Peculiar, I thought. Sure enough, plugging in my laptop to it showed a link light and the laptop got an IP address. What the… WAIT! By hovering over it I could feel the power supply putting out some heat. No way it could be this simple, right? Could it be overheating? I turned it off, closed the case and put a 120mm fan right up against the right side to pull air out of the switch. To my surprise that was adequate to keep it cool enough even while closed. This was so embarassingly simple that I had to test again. I turned the switch on, let it get to the point where it starts constantly resetting and then put the fan next to it. After about 5 minutes it started operating completely fine, I was in awe of how simply the problem was.

Fan Replacement

Moving on to a permanent solution, I needed a fan to replace then one that was missing. Looking things up online, I realized I need a 5V 1W fan that is 40mm wide and 20mm thick. However, th only thing I found was a 0.75W fan for 8,23 euros. Good enough I guess I’ll just get two of those, one for intake and one for exhaust. Funny thing about plans, the store had only one of the 0.75W version and then one that was 0.54W. Sigh… Fine, I’ll see how I’ll arrange them.
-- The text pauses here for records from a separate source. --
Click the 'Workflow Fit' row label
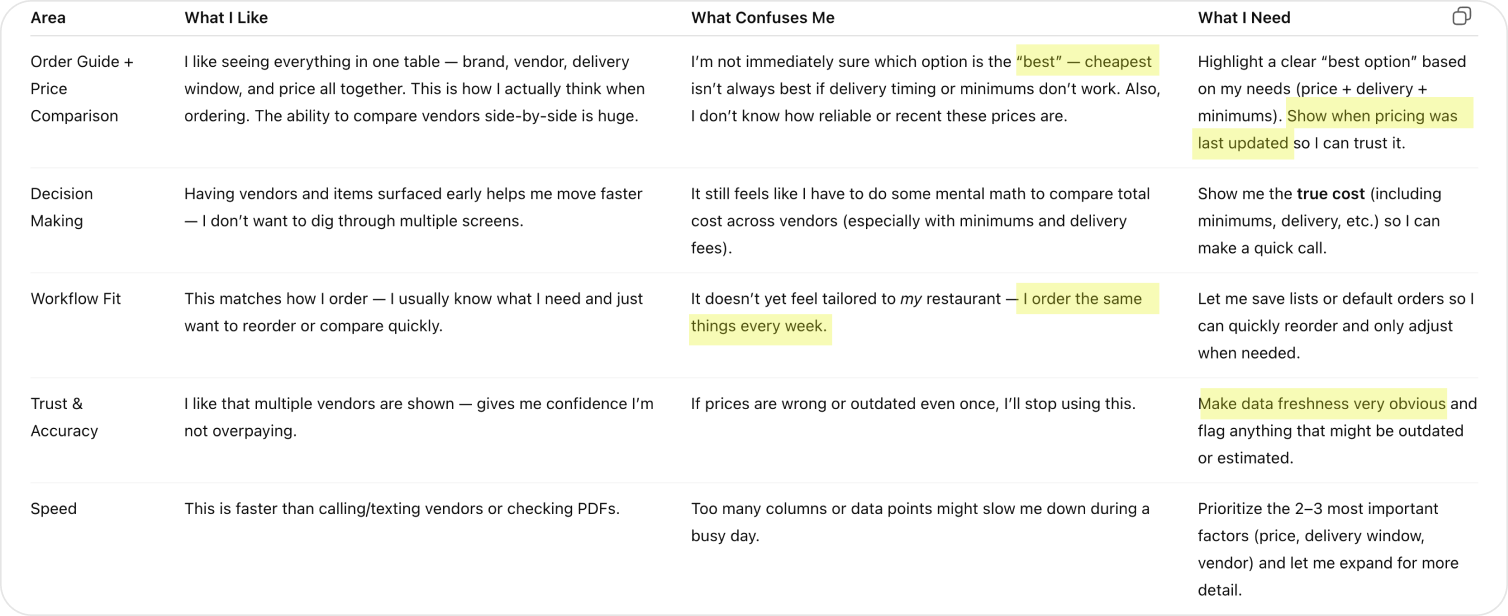Viewport: 1508px width, 616px height. 76,299
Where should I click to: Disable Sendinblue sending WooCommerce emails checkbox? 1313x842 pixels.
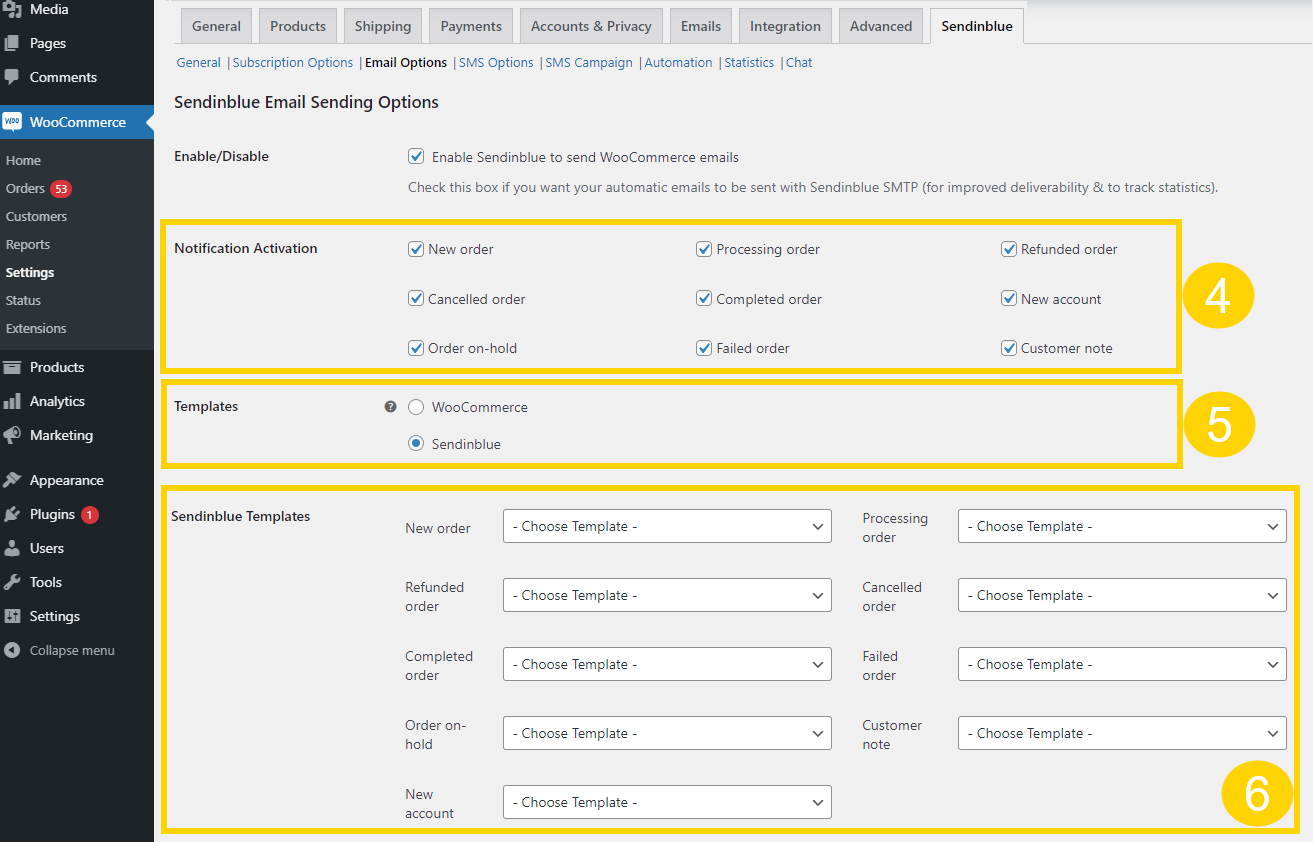click(x=416, y=157)
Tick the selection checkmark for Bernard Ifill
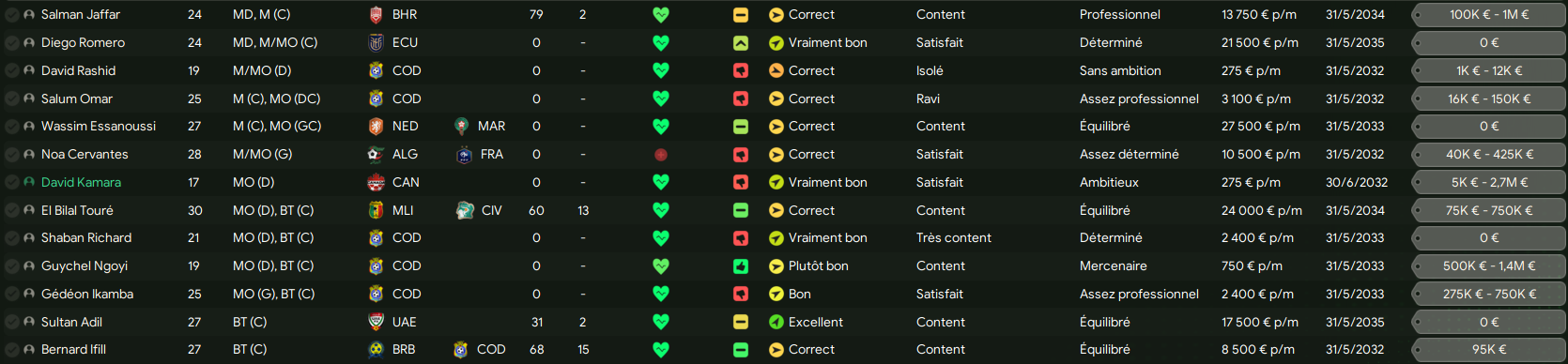Viewport: 1568px width, 364px height. coord(11,350)
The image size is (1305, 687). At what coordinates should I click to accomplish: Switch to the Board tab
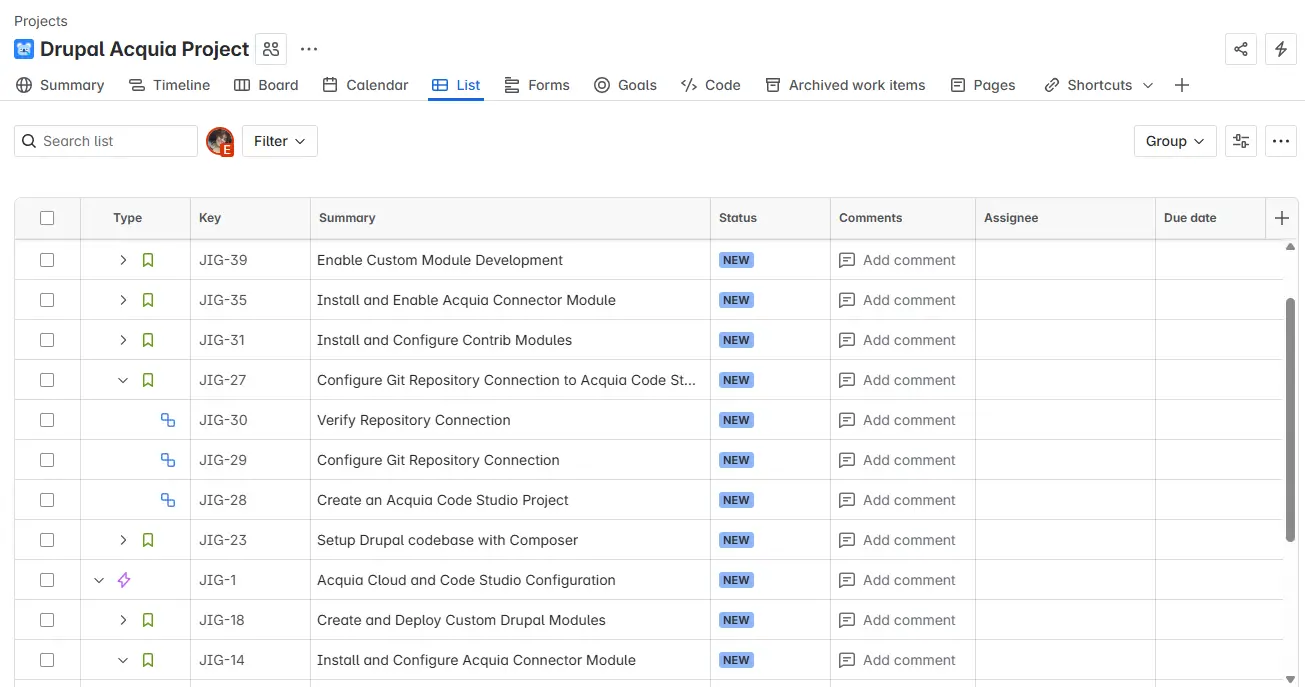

A day later they came in, I tested them both out to see that they worked and put in the 0.75W fan just to be sure the internals get enough airflow. After a 24-hour testing period, I think it’s safe to say that the problem is solved.

Use Case

The current plan is to use the switch for a VLAN so I don’t have to waste multiple ports from my main 24-port switch and be reconfiguring them. Yes, port-based VLANs aren’t ideal but I need a place to test my next network remake without bothering everything else. Even with the new fan it’s not very quiet probably due to the whine that small fans make but I have plenty of noisy things in my room.

Conclusion

It was a long and weird journey but it ended well and I now have a new switch. The troubleshooting was fun, as it always is, the new tools are fun to have and I got a lesson about assuming the problem is more complicated than it is. Thank you for reading, I hope you enjoyed the journey cause I sure did.